Paratie: per la Corte dei Conti tre milioni di danno erariale

Nuova doccia gelata sul cantiere delle paratie. La Procura della Corte dei Conti per la Regione Lombardia definisce le barriere anti-esondazione di Como “a pieno titolo, come una delle più grandi opere incompiute” della nostra regione. E, quel che più conta, quantifica un danno erariale di 2 milioni e 932mila euro, notificando in tal senso una citazione in giudizio nei confronti di due professionisti: Responsabile unico del procedimento e  Direttore dei lavori.
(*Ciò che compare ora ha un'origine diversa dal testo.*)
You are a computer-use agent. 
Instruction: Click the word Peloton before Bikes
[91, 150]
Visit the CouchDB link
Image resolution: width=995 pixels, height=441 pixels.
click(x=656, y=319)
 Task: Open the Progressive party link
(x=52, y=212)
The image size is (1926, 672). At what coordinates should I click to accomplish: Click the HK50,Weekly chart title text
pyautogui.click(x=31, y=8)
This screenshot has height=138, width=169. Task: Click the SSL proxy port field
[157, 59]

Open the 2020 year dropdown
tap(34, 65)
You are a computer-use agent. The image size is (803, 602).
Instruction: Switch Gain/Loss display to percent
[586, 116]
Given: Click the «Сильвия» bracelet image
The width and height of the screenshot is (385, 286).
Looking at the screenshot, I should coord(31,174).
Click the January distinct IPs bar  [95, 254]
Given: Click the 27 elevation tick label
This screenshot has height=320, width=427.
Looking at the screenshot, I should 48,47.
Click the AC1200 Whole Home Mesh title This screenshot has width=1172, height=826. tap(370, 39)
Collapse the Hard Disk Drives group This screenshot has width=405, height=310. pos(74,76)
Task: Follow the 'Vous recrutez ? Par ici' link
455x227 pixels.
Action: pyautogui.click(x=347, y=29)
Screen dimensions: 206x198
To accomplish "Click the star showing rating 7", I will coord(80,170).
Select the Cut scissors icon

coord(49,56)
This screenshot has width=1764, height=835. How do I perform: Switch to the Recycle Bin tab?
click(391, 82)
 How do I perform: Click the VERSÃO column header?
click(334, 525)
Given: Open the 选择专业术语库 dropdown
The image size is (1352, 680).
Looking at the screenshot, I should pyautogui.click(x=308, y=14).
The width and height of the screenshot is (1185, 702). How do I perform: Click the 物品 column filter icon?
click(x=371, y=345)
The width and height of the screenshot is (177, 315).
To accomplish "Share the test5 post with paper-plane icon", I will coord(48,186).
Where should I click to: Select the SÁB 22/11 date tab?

La Procura della Corte dei Conti parla di lavori “realizzati solo in minima parte” e li definisce “in gran parte privi di alcuna utilità”. Inoltre, i giudici contabili contestano “profili omissivi nei doverosi controlli e nei necessari atti d’impulso” per la realizzazione dei lavori. Con il risultato, sempre a detta della Procura della Corte dei Conti lombarda, di aver reso più agevoli le sospensioni dell’attività dell’impresa Sacaim e “l’approvazione di varianti non conformi” a quanto prevede la normativa dei contratti pubblici. Le varianti in corso d’opera avrebbero poi “stravolto e modificato radicalmente il progetto originario”.